Raped And Shamed: The Price We Pay For Being ‘India’s Daughters’

Nearly a decade since the infamous ‘Nirbhaya kand’ which led to a string of amendments to criminal law to prevent such instances from happening, not much has changed in the country when it comes to ensuring women’s safety and physical autonomy.

Who is saving India's daughters?
Who is saving India's daughters? PTI (File Photo)

The 2012 Delhi rape victim, may she rest in peace, unintentionally and unfortunately, became known as “India’s Daughter”. It is easy to mourn the death of this particular Indian woman, and to feel at least a shred of empathy for her situation. Imagine, for a minute, that she miraculously survived her horrific experience. She would then be blamed for wearing jeans, heels, being out in the evening, that too, with a male companion, and undoubtedly, the parent who wrote to St Xaviers Kolkata, who was recently moved to complain against a woman teacher after he found her photos on his son’s phone, would be clucking away like an enraged hen about the possibility of bikinis and other objectionable garments being responsible for encouraging the monsters who violated and murdered her.

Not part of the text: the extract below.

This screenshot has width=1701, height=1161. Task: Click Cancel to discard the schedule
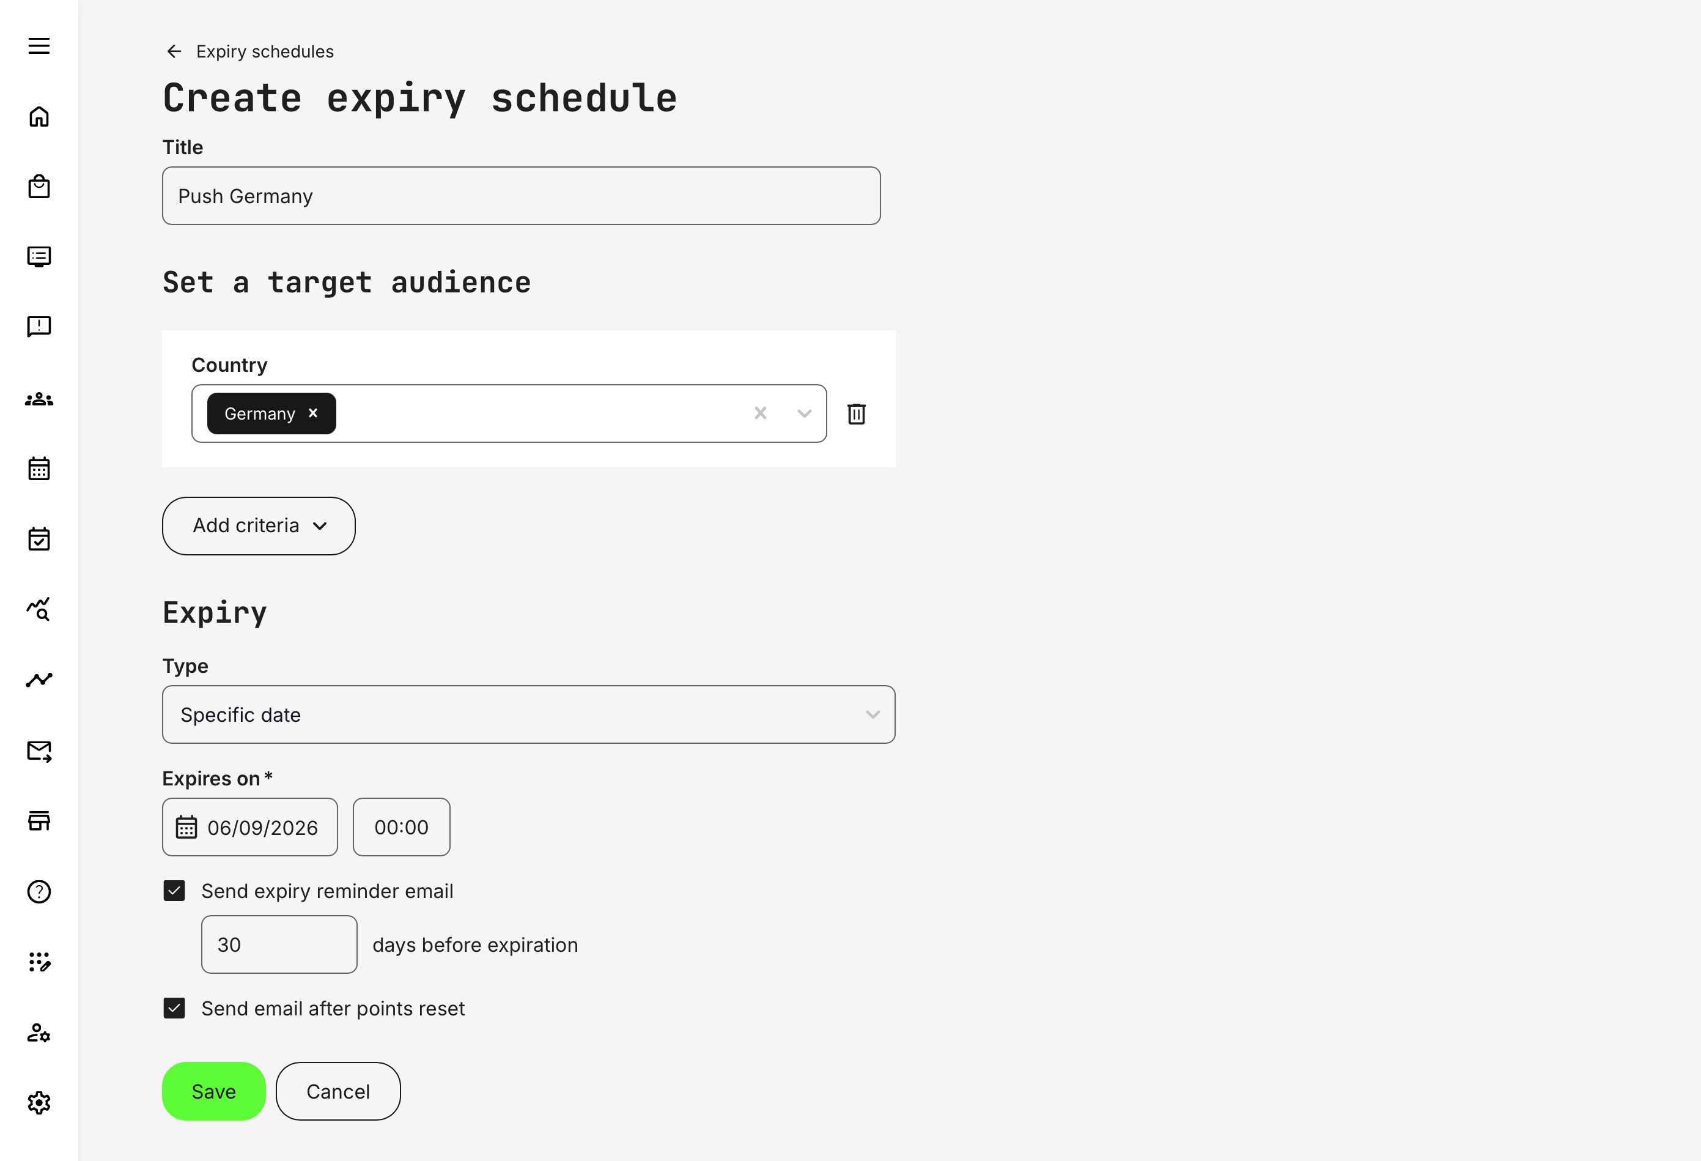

Nearly a decade since the infamous ‘Nirbhaya kand’ which led to a string of amendments to criminal law to prevent such instances from happening, not much has changed in the country when it comes to ensuring women’s safety and physical autonomy. The rapists of Bilkis Bano were recently released to welcoming garlands and cheers. In a Kozhikode Sessions Court in Kerala, the judge whilst granting bail to a sexual harassment accused, noted that the offence didn't count because there had apparently been photographs of the victim clad in ‘sexually provocative’ clothes. What does this kind of a statement mean, especially when coming from a judge?

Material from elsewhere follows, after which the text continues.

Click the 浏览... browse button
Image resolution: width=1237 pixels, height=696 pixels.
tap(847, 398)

Are we actually saying, in the case of Kozhikode, that it is somehow acceptable for sexual violence to have taken place because the man couldn’t “control” his impulses upon viewing some photographs? If so, he should be locked away so that he can no longer “lose control” over such a minor matter, and traumatise more women. The issue lies with him, his choices, actions, and behaviour. The issue does not lie with the survivor. It appears that we are strengthening the victim-blaming narrative as opposed to upholding the woman’s basic right to be safe. If that man is set free, he will find another victim, confident that even if he is caught again, he will get away with it, leaving another victim revictimised; first by him, secondly, by a system that failed her.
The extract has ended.